--- RECORDS FOR THIS TASK ---
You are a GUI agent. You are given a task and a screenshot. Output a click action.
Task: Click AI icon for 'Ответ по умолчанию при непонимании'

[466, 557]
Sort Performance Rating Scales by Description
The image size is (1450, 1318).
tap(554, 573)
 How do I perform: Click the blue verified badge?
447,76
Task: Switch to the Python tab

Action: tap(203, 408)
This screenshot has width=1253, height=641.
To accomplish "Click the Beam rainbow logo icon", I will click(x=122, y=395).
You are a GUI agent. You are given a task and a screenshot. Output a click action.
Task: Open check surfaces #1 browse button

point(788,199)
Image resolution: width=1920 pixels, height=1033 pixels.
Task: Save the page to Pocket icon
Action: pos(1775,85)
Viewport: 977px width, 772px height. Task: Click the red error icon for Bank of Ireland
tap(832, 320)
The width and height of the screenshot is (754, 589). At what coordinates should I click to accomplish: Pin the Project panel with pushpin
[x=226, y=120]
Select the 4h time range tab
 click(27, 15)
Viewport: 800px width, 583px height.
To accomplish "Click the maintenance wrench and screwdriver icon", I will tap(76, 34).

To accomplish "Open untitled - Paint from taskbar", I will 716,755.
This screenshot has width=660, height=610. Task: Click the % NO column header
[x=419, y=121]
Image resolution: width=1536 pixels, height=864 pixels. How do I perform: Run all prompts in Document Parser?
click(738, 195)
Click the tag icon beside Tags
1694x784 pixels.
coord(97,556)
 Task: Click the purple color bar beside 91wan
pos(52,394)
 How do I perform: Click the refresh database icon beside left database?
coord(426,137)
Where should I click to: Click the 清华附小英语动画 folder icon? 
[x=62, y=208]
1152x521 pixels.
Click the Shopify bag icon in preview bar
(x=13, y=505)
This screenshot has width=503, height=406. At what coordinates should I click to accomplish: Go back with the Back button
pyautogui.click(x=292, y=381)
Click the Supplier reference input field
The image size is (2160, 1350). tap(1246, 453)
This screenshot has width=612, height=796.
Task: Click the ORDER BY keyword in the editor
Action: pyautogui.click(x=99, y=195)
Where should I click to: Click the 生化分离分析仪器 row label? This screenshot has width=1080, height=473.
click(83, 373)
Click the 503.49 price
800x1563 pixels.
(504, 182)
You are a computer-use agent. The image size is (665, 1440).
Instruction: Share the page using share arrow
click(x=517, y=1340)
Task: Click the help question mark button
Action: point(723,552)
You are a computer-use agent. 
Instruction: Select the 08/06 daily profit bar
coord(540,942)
---
AIM OF THE EXERCISE >> On how many lines of the listing does the string "computer" appear? Only the number should be given.

SOLUTION TO THIS TASK >> 2